In the surrounding literature around this short-lived adventure, sometimes there’s a tendency to highlight the most known of the contributors (Christo, Duchamp, Oldenburg, Lichtenstein, etc.), which we believe does a disfavor to the complexity that fueled the project, as poetry was also an essential part of what was included (Giorno, Aftograf, Calas, Higgins, Reaveny, Penrose).
And how, or what to think of Betty Dodson’s erotic etching Friends in conjunction with Bernar Venet’s Astrophysics contribution? Or why disregard the impressive list of conceptual artists or practices included in S.M.S.: James Lee Byars, Hollis Frampton, Yoko Ono, Ray Johnson, Dieter Roth, Lee Lozano, Mel Ramos, Lawrence Weiner, Joseph Kosuth, Adrian Nutbeam, and the beautiful acid calendar provided by On Kawara, mapping as always the dust of years? Or for that matter, how to relate S.M.S. with other publishing ventures that embraced the same spirit, but took a different publishing form? Say, S.M.S. and the earlier Great Bear Pamphlet? And then add Aspen, or the earlier German Décollage.[3]

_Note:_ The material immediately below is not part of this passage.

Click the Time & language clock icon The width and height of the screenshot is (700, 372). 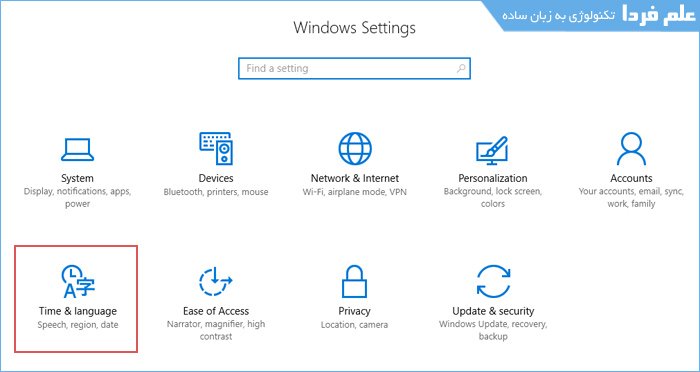(x=78, y=281)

This strand of artists’ creativity, this international cross-pollination attests to a porosity that it has been claimed was specific to the 1960s. We could disagree with this assertion, as we have observed and indexed posterior, or even current, similar publishing ventures; but what was contingent to that decade was a rapturous energy, a jouissance that Carter Ratcliff defined as the S.M.S. Utopia,[4] and that helped shape the most interesting art developments that continue to be produced. Nowadays.
And this is S.M.S.'s major contribution, to produce and document a variety of practices that were coexistent, before the postmodernist melting of the disengaged modernist formal rigidities.
As if there were life after death, or an artist’s dream.
To peruse the indexed contents of S.M.S., please log into the database.
References
[1]S.M.S., 1968. Archives of American Art
[2]A short list would include:
Anna Piazza. S.M.S. (Shit Must Stop): William Copley’s atypical periodical. Online .pdf Zdenek Primus. Much pop, more art: Kunst der 60er Jahre in Grafiken, Multiples und Publikationen. Stuttgart: M. Kratz; Z. Primus, 1992. S.M.S.: une collection de 73 multiples originaux par Arman... Paris: Didier Lecointre et Denis Ozanne, 1989. S.M.S. New York: New Museum of Contemporary Art, 1983. SMS, a collection of original multiples: published in 1968 by the Letter Edged in Black Press. New York: Reinhold-Brown Gallery, 1988.
[3] The indexed contents of Décollage can be found in ccindex's database. Infoweb record forthcoming.
[4]Carter Ratcliff. “SMS: art in real life.” In: Much pop, more art: Kunst der 60er Jahre in Grafiken, Multiples und Publikationen. Stuttgart: M. Kratz; Z. Primus, 1992: 77-78.